PLAY
- Cover for the final issue (December 2024), featuring Metal Gear Solid Δ: Snake Eater
- Editor: Dave Perry, Nick Roberts, Damian Butt, Luke Albiges, Oscar Taylor-Kent
- Staff writers: Managing Art Editor: Milford Coppock Operations Editor: Miriam McDonald Games Editor: Jessica Kinghorn Contributing Writer: Dashiell Wood
- Categories: Video games
- Frequency: Monthly
- First issue: October 1995 (Original), June 2021 (Revival)
- Final issue: December 2024
- Company: Future Publishing
- Country: United Kingdom
- Based in: Bath
- Website: Official Play website
- ISSN: 2754-0421

= Play (UK magazine) =

British magazine dedicated to the Sony PlayStation

Play (stylised as PLAY) was a United Kingdom magazine which reported on Sony's PlayStation product range. It was produced and published monthly consecutively by Paragon Publishing, Imagine Publishing and Future plc. It featured news, reviews, and previews concerning upcoming PlayStation titles. In addition to being sold in the UK, PLAY was also sold in Australia (as PLAY Australia) and as an import in the United States.

== History ==

=== Paragon and Imagine Publishing ===
The magazine was first launched in 1995 by Paragon Publishing (which was later absorbed by Imagine Publishing) and was closed in 2016. Before it closed, the magazine had become the UK's longest-running PlayStation magazine.
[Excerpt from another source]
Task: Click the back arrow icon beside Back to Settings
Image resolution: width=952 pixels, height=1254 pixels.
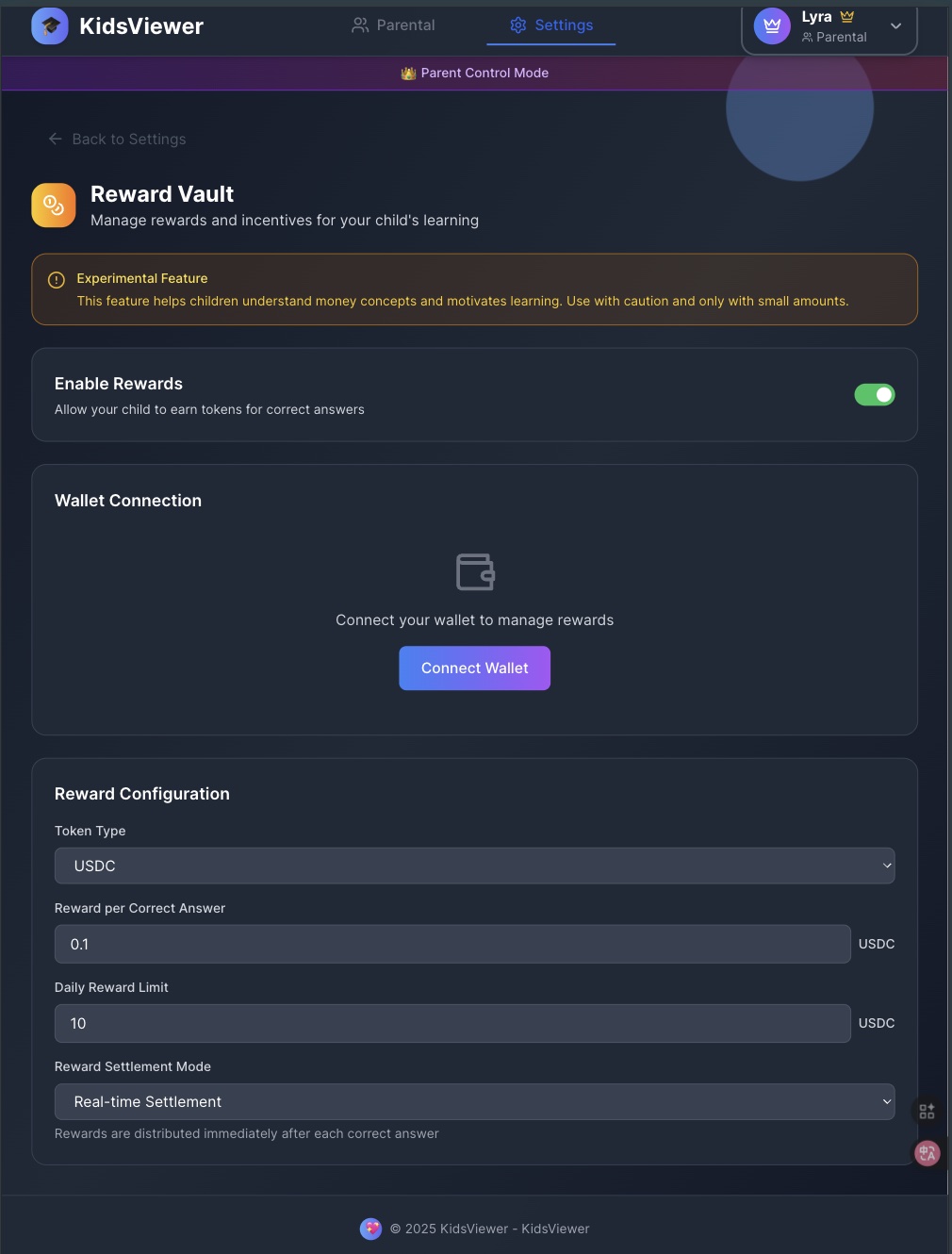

Issue 269, the magazine's final printed edition was published in April 2016 when it become a digital only publication for a short time. Prior to issue 249, PLAY came with a covermounted DVD every issue.

=== Future plc ===
Future plc acquired Imagine Publishing and its brands in 2016. In May 2021, the PLAY brand was resurrected as a replacement for PlayStation Official Magazine UK. The numbering was reset and the staff were retained from PlayStation Official Magazine UK. The relaunched magazine was part of GamesRadar+. In October 2024, Future announced the magazine would cease publication.